Une chute de la fécondité au Maghreb en un demi-siècle
Les femmes des trois pays maghrébins mettent au monde de moins en moins d’enfants. Une évolution documentée par un article de la revue Population & Sociétés, publié par l’Institut national d’études démographiques (Ined).
En cinquante ans, le paysage démographique a radicalement changé. Dès le début des années 1990, le taux de natalité avait déjà été divisé par deux dans l’ensemble de ces territoires. Durant les années 2000, le Maroc a poursuivi une diminution constante de sa fécondité.
L’Algérie, quant à elle, a vécu un rebond passager des naissances au milieu des années 2010, avant de renouer avec un recul marqué. La Tunisie détient le record de la baisse la plus rapide, avec une perte de 1,2 enfant par femme.
Les chiffres clés de la natalité en 2024
En 2024, l’indice synthétique de fécondité s’établissait à 1,53 enfant par femme en Tunisie et à 1,97 au Maroc. L’Algérie affichait le niveau le plus élevé des trois, avec 2,61 enfants par femme, seul pays à rester au-dessus du seuil de renouvellement des générations.
Pourquoi la natalité recule-t-elle dans les pays du Maghreb ?
Plusieurs facteurs se conjuguent pour expliquer cette baisse de la natalité. Les jeunes femmes prolongent davantage leurs études, ce qui repousse l’âge du mariage et celui de la première maternité.
Beaucoup privilégient désormais leur parcours professionnel et leur autonomie financière avant d’envisager de fonder une famille. À cela s’ajoutent des contraintes matérielles pesantes qui freinent l’entrée dans la vie conjugale.
Le chômage des jeunes, le coût élevé des loyers et la hausse générale du coût de la vie compliquent les projets d’union. Ces réalités économiques retardent, voire découragent, la constitution d’un foyer.
Des femmes plus diplômées mais des carrières fragiles
L’accès des femmes à l’éducation supérieure progresse fortement au Maghreb. « En Tunisie, elles représentent désormais près de 60 % des étudiants de l’enseignement supérieur », souligne la revue Population & Sociétés.
Ce progrès reste toutefois nuancé.
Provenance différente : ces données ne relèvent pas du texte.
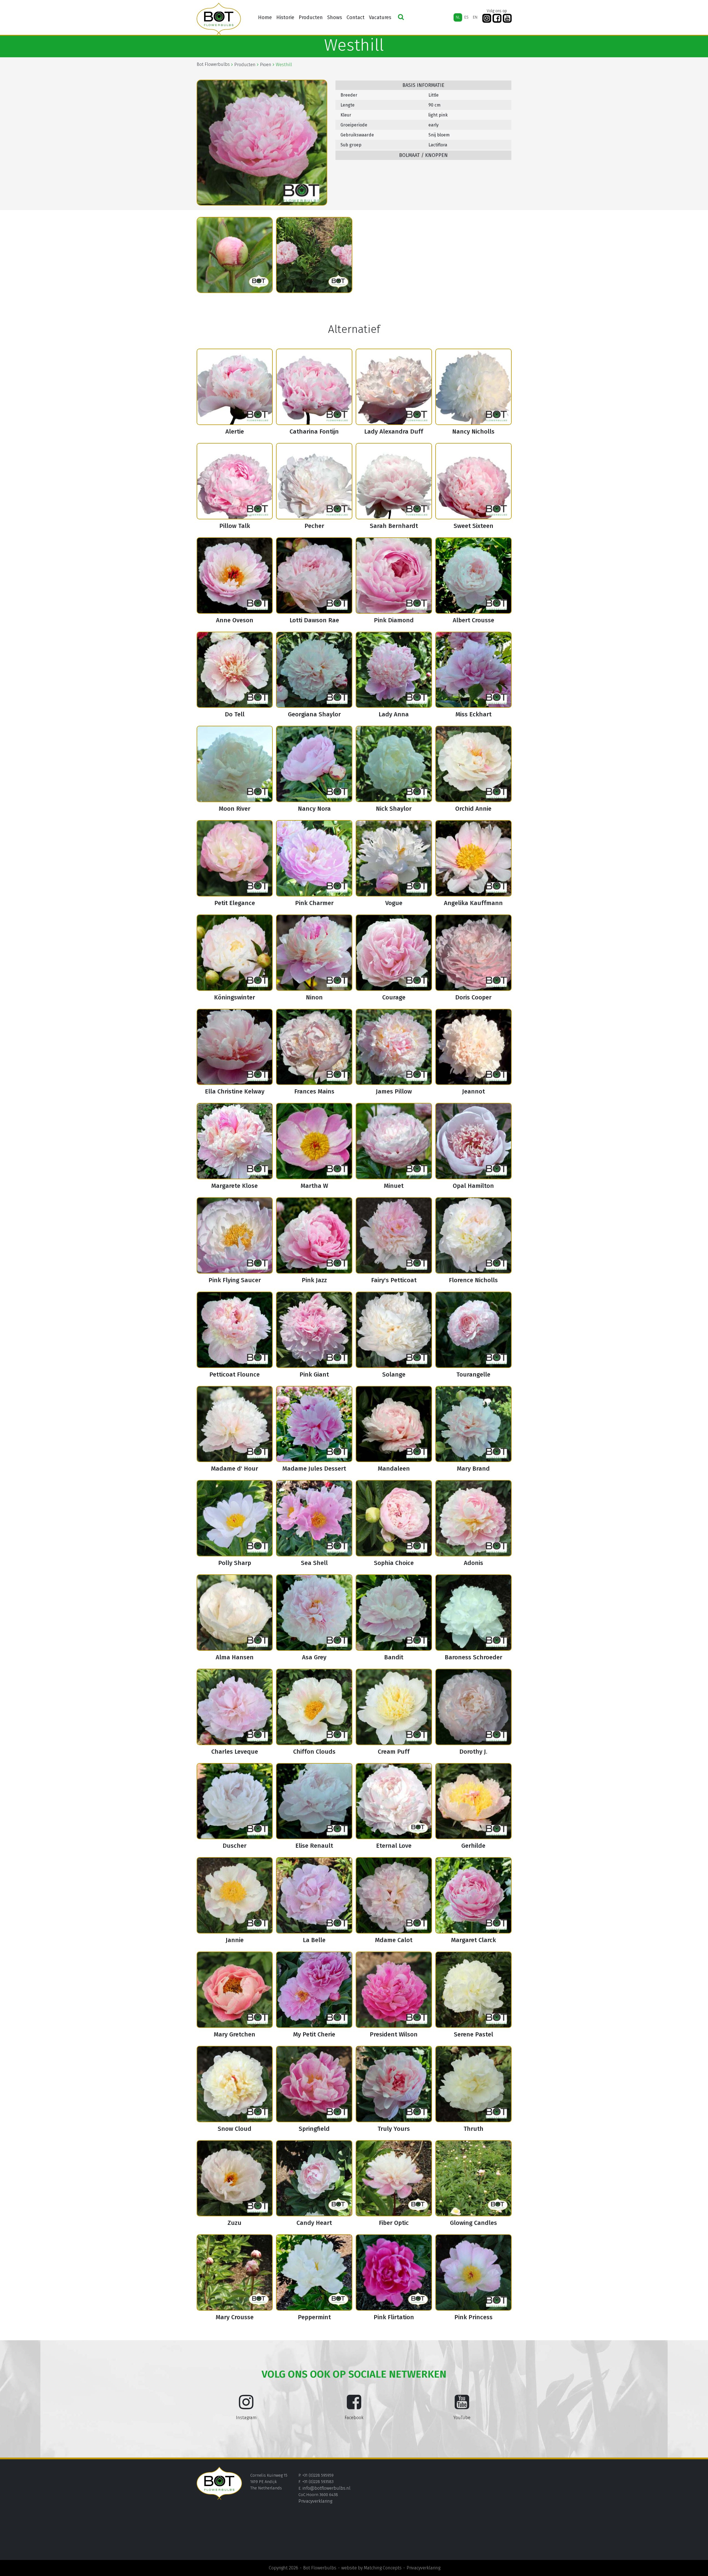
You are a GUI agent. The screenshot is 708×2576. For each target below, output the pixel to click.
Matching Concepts (383, 2567)
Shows (334, 17)
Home (265, 17)
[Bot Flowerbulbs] (219, 19)
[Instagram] (487, 18)
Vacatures (380, 17)
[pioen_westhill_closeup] (314, 255)
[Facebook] (497, 18)
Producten (311, 17)
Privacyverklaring (315, 2501)
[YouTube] (507, 18)
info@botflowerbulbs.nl (326, 2488)
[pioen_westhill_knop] (234, 255)
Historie (285, 17)
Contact (356, 17)
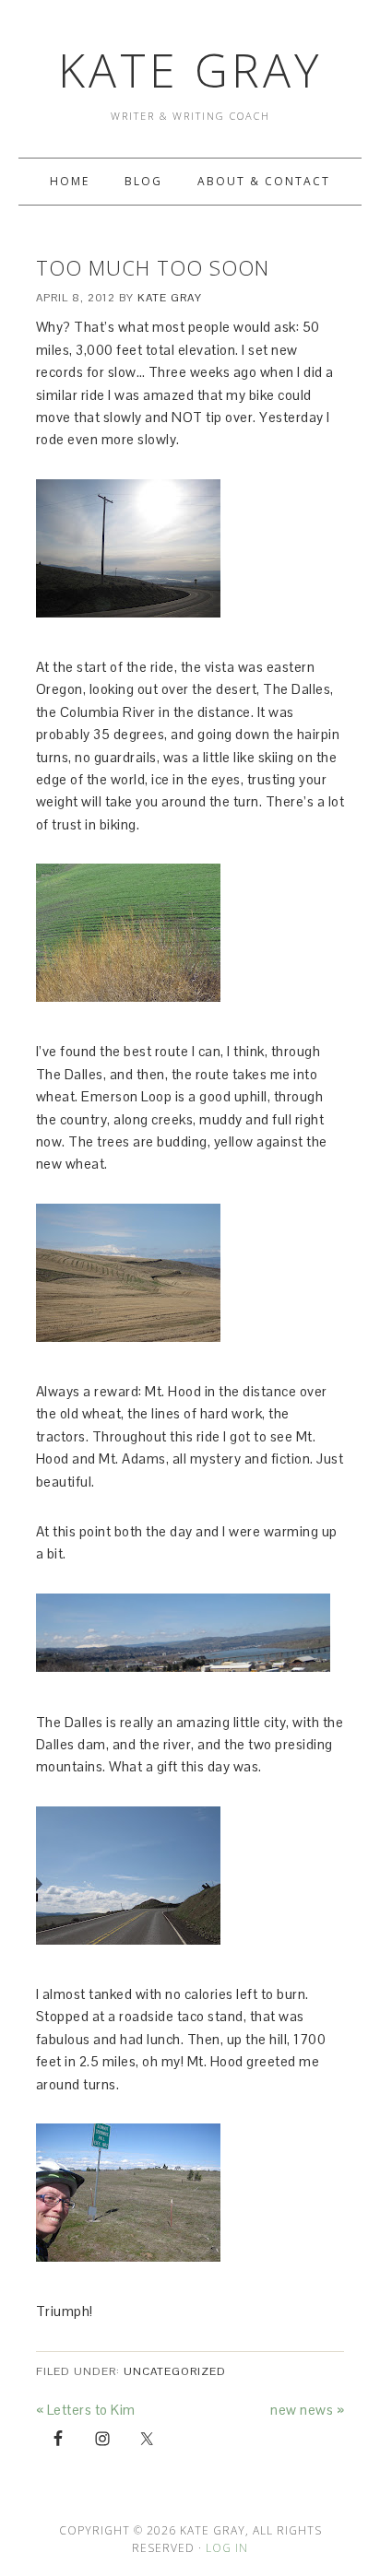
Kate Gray (190, 70)
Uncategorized (175, 2371)
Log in (227, 2548)
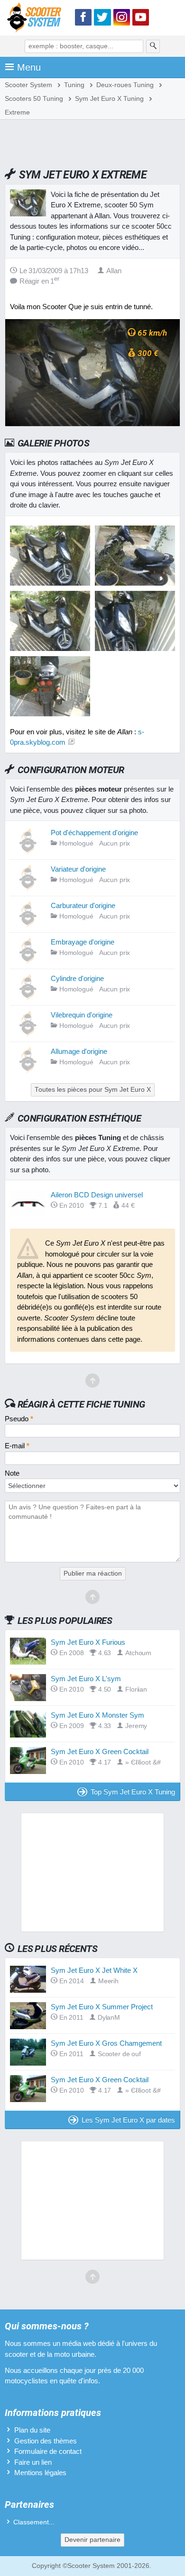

Selon l’étude, « le chômage des jeunes diplômés demeure élevé et les trajectoires professionnelles féminines restent fragiles, notamment après l’arrivée des enfants ». L’insertion durable des femmes sur le marché du travail constitue encore un obstacle.
Le vieillissement de la population maghrébine s’accélère
La Tunisie se positionne en tête du processus de vieillissement démographique dans la région. Ce phénomène gagne également du terrain en Algérie comme au Maroc, au fil de la diminution des naissances.
« À mesure que le nombre de naissances diminue, la croissance démographique ralentit fortement », relève l’étude. Elle précise que, « contrairement à de nombreux pays européens, les migrations ne compensent pas cette évolution : le Maghreb reste historiquement marqué par davantage de départs que d’arrivées ».
Quels défis pour l’avenir démographique du Maghreb ?
La chute de la fécondité au Maghreb allège certaines tensions liées à une population autrefois en forte expansion. Elle réduit notamment la pression sur les infrastructures et sur l’emploi des générations montantes.
Mais ce ralentissement prépare un défi de taille pour les prochaines décennies. Le vieillissement accéléré de la population posera la question du financement des systèmes de protection sociale et des retraites.
Cette transition démographique inédite redessine en profondeur le visage de l’Algérie, de la Tunisie et du Maroc. Les autorités des trois pays devront anticiper les conséquences économiques et sociales d’une société vieillissante, dans un contexte migratoire qui ne joue pas en leur faveur.